To answer the question, how did reverse engineers hack the psp?
First the reverse engineer rips the machine apart, and checks all of its components. Then he finds points of interaction. Perhaps the machine has a debugger port, like a JTAG. From there, the engineer attempts to circumvent any security which prevents him from dumping the firmware image. For this stage, researching the exact functionality of each hardware component is critical.
In the link I gave above, the engineer figures out how the NAND chips communicate by guessing various pin configurations. He then uses that knowledge to overwrite parts of memory, and observe the boot up process. Once you understand how the device's operating system boots, it is often possible to overwrite security protections which are selected during boot. Essentially force the device to boot into developer mode, where it may allow you to view sensitive information.

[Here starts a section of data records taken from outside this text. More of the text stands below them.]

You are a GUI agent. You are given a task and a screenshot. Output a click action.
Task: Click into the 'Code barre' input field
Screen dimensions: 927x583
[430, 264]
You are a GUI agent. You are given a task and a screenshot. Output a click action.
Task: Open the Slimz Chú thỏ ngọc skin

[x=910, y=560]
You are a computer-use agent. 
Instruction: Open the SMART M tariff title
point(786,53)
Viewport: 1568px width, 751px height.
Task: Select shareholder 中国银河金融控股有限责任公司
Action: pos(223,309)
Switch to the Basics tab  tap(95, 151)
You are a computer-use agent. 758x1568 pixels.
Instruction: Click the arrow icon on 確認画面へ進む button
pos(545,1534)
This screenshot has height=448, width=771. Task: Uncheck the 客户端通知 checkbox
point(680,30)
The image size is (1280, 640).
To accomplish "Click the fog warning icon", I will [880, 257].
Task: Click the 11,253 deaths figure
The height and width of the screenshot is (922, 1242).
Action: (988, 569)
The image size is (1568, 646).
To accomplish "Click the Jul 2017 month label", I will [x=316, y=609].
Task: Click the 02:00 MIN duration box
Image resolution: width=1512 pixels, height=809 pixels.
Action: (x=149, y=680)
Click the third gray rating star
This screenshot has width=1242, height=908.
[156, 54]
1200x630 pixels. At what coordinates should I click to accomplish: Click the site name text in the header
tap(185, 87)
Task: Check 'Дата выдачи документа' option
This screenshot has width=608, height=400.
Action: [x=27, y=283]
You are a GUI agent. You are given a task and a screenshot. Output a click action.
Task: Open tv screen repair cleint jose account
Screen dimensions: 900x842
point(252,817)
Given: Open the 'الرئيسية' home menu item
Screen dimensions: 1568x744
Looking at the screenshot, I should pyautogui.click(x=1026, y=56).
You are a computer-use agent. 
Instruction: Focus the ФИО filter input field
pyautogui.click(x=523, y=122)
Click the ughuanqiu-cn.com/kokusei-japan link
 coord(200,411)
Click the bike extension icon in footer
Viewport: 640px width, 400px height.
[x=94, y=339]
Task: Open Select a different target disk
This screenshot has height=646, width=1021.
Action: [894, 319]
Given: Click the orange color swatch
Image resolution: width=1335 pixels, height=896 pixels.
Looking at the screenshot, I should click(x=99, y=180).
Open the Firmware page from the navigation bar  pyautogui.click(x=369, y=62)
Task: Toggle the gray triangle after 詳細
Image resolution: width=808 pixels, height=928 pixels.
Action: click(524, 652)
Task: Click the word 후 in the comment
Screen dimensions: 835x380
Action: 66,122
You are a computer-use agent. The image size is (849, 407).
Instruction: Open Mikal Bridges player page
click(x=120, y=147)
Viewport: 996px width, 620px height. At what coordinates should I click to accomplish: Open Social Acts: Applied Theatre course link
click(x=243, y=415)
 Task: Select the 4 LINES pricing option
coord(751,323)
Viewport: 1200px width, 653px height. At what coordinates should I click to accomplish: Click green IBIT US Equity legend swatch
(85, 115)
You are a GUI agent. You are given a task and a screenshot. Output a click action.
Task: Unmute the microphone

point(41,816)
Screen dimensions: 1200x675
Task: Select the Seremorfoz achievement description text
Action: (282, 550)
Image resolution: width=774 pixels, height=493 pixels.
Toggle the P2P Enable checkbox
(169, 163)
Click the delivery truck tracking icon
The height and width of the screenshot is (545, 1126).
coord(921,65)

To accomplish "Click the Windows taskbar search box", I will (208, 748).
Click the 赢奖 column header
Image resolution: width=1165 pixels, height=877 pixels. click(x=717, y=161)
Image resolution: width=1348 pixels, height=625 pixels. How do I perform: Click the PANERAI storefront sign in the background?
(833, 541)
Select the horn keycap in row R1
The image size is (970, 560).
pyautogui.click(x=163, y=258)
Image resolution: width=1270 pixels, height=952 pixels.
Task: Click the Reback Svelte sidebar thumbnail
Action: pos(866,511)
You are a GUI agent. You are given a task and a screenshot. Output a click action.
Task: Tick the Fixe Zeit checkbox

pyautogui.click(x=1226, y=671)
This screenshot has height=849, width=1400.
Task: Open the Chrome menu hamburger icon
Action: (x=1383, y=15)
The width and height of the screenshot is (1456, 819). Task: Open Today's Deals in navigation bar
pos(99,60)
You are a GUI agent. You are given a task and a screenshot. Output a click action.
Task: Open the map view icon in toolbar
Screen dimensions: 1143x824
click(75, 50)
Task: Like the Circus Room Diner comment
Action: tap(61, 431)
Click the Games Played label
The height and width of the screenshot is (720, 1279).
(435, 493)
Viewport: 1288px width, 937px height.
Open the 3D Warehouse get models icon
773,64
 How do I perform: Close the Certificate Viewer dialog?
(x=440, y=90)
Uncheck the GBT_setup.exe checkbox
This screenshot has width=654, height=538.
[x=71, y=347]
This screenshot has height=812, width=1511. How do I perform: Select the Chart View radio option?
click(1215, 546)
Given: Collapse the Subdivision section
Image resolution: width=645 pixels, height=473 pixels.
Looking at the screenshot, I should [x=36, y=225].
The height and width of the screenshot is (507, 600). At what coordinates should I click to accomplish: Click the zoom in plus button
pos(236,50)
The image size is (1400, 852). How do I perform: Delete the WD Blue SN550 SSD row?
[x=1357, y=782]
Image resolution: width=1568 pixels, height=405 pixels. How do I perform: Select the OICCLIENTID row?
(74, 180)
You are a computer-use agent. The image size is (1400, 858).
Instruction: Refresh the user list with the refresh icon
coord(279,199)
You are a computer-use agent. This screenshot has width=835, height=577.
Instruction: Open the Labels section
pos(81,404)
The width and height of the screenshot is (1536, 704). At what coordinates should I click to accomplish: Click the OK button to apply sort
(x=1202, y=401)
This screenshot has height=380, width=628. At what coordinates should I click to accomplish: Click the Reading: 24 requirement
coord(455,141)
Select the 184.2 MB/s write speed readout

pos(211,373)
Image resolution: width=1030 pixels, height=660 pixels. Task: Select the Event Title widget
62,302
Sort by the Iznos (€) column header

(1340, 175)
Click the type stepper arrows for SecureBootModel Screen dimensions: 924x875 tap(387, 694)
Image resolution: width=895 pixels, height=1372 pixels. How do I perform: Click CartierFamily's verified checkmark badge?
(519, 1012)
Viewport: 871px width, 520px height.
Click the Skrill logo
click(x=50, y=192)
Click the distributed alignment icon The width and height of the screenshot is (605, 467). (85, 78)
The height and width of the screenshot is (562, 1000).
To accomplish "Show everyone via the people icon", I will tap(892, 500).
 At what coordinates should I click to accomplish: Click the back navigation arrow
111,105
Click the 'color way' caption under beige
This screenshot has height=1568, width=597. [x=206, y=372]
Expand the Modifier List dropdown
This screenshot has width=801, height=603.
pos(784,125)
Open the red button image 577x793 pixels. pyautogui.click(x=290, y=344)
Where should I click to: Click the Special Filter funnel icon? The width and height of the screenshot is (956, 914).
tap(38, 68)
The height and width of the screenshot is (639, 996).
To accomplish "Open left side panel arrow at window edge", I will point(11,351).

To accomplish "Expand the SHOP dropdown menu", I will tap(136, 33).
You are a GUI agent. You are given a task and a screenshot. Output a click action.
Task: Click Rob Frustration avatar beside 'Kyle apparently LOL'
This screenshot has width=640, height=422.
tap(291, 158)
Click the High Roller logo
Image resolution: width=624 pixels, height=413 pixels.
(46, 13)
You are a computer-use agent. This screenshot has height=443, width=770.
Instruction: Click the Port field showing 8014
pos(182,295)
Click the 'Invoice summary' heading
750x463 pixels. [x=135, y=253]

Usually the firmware image wont have source files. It will be a binary dump, which the reverse engineer may disassemble for further analysis. If you are lucky you will be able to dump a the entire file system, or the kernal the device is running.
Once the reverse engineer is possession of the firmware image, if it is the goal to recreate their own firmware, they may begin writing it based on the firmware image:
If you are interested in reverse engineering sony products:
Sony's game consoles are kind of unique in terms of computers. They are usually not set up like a typical x86 computer.
You should learn Sony's proprietary architectures. PSP uses MIPS architecture, which is thankfully, very common. However sony is very fond of making up its own CPU architectures. the PS3 runs on the notoriously complex "Cell" architecture (6 core!) for instance. http://www.gamefaqs.com/boards/620272-playstation-vita/64995907 gives the basics.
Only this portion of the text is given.